• Author: Antoine Rondelet (ar@clearmatics.com)
• Version: 0.2.0

In this notebook, we will simulate the evolution of a simplified blockchain system on which Zeth is deployed in order to better educate the choice of the various protocol parameters (number of input notes, number of output notes, depth of the Merkle tree etc). This notebook can be used for further experiments (using parameters which are not yet documented).

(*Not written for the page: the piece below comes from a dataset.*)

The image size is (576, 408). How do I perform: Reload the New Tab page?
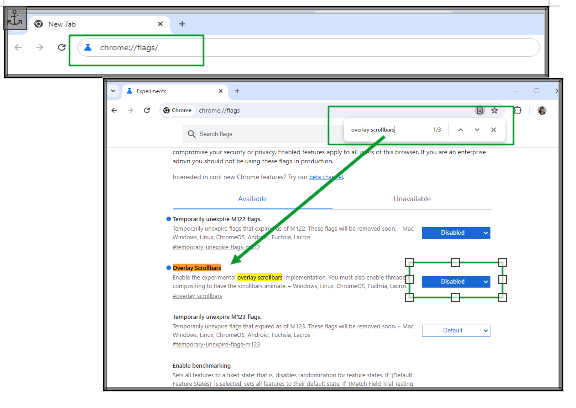62,47
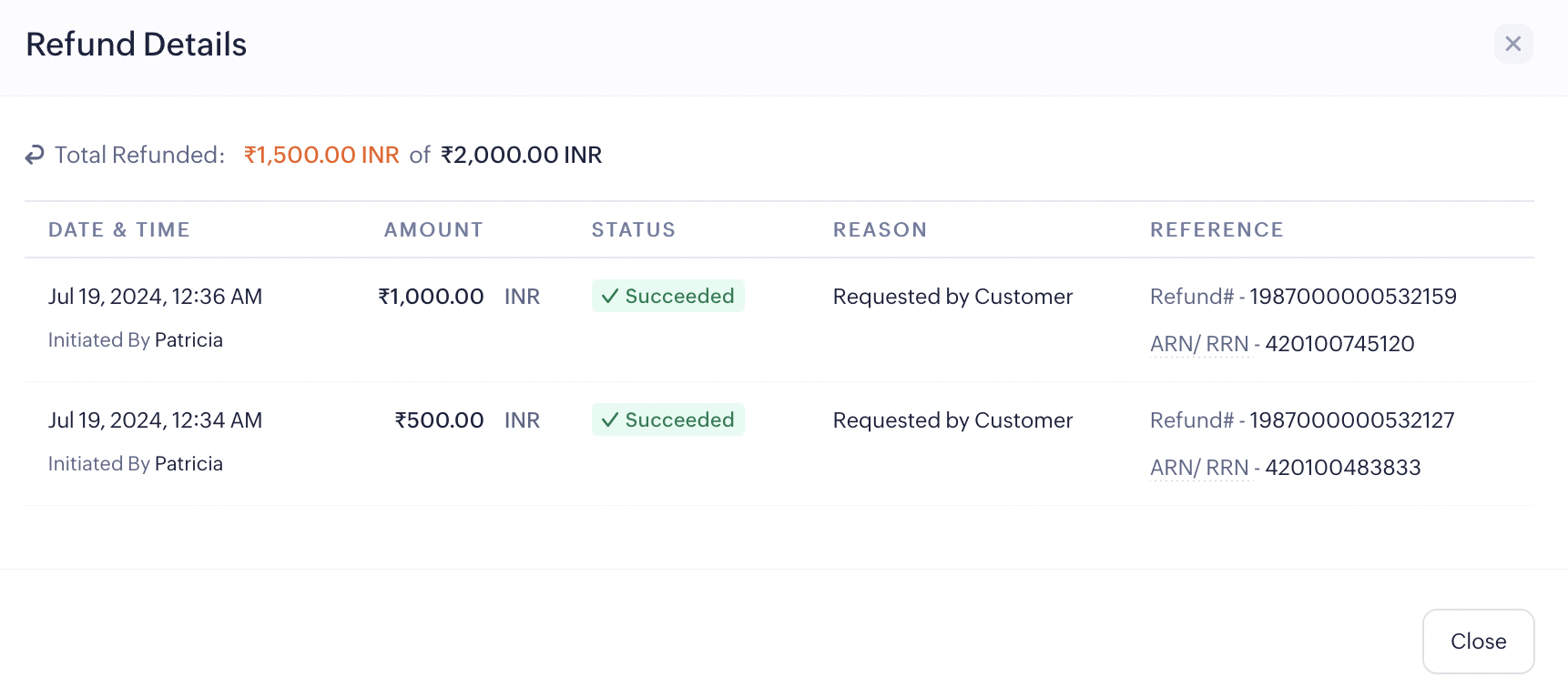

This notebook is focused around some key questions regarding the blockchain state growth under different configurations. This is particularly important since the growth of the blockchain state is a key factor that impacts the number of nodes on the distributed system (it drives the HW requirements for existing nodes on the network as well as affects how easy it is for new nodes to join the network (i.e. sync a new node)). In other words, as the number of nodes on a blockchain "boils down to convenience", we are interested to see how convenient (easy/fast/cheap) it is to validate on a blockchain under various network assumptions. Studying the state growth provides valuable hints with that regard. Nevertheless, the reader is reminded that, by the very essence of modeling, we make several simplifying assumptions in the section below that will thus ignore various aspects of a "real-life" running system.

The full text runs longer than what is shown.